Small stones and gardens

This post is part of the General Conference Odyssey. This week covers the Sunday Afternoon Session of the April 1997 Conference. 

In this session, I especially liked Sister Elaine Jack's last talk (she had just been released as General Relief Society President). She talked about her grandfather and how he was a stonemason for the Salt Lake Temple. He got to lay the very last stone before the temple was dedicated, and he wrote, “It was not the capstone, but a small stone at the front gate entrance.”

Then she compared her grandfather's "small stone" to the offerings we all make toward the building of God's kingdom. Her "small stone" in this analogy was her calling as General Relief Society President, but she described how any of our time, talents, or willingness to serve can serve as our own small stone. I loved the image of adding to God's great work my small humble stone, nothing remarkable, but representing my efforts and desires to follow Him.

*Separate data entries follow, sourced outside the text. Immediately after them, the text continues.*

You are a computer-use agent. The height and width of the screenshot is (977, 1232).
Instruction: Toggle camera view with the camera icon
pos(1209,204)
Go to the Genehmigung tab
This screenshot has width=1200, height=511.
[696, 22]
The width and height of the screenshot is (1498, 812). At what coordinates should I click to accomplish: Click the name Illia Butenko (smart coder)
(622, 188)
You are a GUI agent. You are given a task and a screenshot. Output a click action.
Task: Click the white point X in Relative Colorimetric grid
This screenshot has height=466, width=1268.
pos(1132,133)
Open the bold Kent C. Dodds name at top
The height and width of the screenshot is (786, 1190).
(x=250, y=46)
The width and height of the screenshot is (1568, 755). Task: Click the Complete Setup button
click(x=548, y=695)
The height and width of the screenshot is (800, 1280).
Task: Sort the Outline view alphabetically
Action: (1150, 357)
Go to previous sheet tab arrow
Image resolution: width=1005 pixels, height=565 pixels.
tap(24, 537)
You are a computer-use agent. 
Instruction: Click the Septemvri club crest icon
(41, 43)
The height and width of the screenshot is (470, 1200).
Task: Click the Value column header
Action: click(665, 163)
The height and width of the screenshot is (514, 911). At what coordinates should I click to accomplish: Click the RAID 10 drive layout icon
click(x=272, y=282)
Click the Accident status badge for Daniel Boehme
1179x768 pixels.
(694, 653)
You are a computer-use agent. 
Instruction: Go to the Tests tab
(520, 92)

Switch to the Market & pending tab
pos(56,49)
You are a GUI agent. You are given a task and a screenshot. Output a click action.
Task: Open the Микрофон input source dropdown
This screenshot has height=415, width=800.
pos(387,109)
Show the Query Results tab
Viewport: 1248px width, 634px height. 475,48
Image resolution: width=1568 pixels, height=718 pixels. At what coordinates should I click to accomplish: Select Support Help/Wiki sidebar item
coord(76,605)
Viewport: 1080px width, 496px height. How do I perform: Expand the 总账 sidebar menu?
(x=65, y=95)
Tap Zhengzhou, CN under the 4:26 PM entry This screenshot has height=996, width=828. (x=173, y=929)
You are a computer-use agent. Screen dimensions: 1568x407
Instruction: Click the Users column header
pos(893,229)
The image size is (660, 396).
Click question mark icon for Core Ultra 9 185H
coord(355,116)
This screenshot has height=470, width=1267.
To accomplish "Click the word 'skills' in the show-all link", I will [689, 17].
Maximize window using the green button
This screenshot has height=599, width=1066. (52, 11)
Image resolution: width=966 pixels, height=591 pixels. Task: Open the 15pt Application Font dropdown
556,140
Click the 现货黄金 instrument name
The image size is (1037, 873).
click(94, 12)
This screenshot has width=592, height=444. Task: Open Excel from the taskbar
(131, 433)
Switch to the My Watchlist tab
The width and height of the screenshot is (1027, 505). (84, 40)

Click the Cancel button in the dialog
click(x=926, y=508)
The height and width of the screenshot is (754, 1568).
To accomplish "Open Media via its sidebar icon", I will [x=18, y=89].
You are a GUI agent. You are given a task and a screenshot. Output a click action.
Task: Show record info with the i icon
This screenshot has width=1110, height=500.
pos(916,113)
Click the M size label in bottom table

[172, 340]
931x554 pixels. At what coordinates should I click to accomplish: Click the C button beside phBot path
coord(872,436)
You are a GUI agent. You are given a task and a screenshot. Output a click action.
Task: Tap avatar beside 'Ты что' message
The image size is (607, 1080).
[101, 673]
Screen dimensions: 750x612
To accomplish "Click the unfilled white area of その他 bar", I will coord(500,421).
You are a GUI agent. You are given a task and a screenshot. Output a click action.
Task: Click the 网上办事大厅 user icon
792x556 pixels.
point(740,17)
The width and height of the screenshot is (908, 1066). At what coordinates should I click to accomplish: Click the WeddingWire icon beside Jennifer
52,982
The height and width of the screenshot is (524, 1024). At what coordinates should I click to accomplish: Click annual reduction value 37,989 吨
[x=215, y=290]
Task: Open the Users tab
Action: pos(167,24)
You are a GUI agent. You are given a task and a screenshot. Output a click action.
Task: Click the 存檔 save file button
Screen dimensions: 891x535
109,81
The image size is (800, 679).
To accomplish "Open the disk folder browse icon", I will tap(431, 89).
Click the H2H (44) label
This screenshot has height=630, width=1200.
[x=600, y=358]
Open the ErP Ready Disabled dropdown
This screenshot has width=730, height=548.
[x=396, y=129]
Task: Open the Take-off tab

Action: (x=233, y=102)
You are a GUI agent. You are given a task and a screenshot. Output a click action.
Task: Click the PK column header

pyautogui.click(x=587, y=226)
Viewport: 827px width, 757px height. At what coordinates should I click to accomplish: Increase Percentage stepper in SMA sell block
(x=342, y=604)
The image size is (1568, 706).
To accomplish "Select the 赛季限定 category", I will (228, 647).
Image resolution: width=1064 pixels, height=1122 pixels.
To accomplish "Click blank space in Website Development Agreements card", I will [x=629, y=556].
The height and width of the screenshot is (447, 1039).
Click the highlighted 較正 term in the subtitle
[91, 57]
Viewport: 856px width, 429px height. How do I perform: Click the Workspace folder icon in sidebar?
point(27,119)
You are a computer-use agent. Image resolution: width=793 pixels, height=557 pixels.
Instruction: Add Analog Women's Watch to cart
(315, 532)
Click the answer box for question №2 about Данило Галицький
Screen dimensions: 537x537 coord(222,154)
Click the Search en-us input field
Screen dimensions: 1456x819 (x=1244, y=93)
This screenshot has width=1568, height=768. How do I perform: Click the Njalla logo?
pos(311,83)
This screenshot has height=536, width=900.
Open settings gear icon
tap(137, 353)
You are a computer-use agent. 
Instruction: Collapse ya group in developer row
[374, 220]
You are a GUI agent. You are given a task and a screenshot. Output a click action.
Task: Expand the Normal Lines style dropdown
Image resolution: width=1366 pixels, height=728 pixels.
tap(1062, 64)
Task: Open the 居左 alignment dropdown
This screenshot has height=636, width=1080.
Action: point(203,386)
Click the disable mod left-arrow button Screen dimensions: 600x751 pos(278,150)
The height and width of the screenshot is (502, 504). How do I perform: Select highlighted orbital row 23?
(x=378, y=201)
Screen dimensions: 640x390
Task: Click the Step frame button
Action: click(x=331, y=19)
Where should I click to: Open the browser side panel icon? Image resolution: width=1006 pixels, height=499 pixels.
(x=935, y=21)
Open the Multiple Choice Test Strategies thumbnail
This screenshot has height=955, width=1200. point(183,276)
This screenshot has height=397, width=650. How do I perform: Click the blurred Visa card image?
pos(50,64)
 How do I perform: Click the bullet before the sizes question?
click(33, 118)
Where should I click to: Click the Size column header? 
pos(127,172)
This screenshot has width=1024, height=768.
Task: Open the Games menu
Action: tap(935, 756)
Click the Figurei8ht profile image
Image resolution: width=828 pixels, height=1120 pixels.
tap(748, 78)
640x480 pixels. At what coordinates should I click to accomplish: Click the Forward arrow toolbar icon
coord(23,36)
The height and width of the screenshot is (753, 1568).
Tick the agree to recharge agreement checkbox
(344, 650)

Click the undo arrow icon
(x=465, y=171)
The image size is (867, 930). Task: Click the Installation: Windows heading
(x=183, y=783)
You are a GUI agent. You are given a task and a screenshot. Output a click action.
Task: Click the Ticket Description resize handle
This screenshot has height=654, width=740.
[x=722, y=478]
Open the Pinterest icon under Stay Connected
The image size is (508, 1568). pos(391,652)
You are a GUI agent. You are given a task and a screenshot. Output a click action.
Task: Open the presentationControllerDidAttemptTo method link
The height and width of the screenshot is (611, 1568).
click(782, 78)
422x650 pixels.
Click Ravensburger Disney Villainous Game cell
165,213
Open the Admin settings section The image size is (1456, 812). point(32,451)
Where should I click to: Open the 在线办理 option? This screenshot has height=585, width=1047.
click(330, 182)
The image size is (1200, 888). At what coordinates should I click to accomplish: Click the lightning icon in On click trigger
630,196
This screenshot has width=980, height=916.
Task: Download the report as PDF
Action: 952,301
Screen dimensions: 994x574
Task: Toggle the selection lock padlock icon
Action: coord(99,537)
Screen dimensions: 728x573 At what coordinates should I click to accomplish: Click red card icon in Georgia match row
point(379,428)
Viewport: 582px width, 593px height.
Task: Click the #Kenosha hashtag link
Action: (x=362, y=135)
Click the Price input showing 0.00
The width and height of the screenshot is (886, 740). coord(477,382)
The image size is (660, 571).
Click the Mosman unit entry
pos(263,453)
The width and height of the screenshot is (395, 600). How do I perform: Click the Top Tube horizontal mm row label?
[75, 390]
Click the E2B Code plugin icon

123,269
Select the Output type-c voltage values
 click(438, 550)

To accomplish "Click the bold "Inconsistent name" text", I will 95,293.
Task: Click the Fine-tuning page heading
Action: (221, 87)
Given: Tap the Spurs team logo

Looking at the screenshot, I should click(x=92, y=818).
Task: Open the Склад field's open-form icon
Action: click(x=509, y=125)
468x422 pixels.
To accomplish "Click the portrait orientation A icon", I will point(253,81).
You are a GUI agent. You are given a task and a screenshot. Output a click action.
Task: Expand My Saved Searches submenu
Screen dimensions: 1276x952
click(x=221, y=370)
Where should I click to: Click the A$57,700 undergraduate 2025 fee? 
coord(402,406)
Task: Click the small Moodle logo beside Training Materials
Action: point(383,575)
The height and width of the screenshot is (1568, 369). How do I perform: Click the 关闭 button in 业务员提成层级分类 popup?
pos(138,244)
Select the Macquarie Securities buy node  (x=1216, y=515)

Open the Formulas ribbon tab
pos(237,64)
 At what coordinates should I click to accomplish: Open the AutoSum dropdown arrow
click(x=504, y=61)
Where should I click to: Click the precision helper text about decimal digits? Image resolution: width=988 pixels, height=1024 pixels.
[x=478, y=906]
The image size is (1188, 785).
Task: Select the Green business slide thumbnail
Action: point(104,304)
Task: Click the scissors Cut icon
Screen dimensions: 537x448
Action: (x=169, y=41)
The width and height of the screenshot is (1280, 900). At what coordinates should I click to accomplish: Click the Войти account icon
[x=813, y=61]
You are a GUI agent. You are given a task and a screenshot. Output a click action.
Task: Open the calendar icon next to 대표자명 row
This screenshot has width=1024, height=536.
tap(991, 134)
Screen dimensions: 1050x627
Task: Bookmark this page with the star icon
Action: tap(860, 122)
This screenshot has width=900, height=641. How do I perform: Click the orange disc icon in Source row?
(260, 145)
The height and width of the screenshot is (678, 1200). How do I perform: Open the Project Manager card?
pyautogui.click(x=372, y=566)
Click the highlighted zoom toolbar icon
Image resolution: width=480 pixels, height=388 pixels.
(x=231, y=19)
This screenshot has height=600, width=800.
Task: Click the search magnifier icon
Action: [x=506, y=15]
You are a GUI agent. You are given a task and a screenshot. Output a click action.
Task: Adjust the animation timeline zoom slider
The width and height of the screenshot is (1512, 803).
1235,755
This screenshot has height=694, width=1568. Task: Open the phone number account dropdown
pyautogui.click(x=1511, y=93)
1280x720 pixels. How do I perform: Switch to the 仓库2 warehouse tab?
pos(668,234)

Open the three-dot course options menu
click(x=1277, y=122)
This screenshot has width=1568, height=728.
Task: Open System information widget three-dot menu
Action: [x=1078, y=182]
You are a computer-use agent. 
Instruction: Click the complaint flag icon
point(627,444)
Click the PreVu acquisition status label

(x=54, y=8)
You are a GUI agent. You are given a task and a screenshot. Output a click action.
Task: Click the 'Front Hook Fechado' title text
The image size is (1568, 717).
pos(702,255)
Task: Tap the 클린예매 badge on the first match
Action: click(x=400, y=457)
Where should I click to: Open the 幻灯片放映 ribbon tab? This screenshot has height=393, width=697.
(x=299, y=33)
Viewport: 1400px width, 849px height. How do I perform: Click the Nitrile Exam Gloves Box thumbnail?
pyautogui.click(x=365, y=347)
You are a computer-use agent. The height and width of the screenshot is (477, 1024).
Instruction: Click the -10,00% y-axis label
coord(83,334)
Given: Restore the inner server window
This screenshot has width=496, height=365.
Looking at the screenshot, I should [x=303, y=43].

I also liked this part of Sister Jack's talk:
I find many parallels with building a temple and fulfilling a calling. We begin with bare ground, and we start to work. We survey the situation, pray for inspiration, thoughtfully formulate plans, send them for review, adjust, and plan again. We firm up a foundation and then add walls, a roof, and even gardens.
In my current church calling, I'm still in the "surveying" stage, but I remember with other callings eventually getting to the "gardens." It's so nice when you get past the feeling of just hanging on for dear life, hoping you don't forget anything, to being able to actually plan ahead and make conscious choices about how you want to arrange thing. And I was thinking about how motherhood goes through those stages too. It's more of a cycle, maybe, but it seems important to reassure young mothers that those drowning, floundering feelings do go away! You can improve at motherhood—at being patient, at making a home you love to be in, at cooking and managing your time. I think sometimes working mothers who have to turn the bulk of their home management over to other people don't realize the satisfaction that comes from figuring it out themselves, bit by bit. 

Don't get me wrong, every mother works hard, and I still do plenty of floundering as I survey the "bare ground" of each new stage and each new child. But I'm not completely at a loss the way I was at the beginning, and in a few areas, I can even start thinking about "gardens." And motherhood has become so much more of a joy for me as I've found those areas!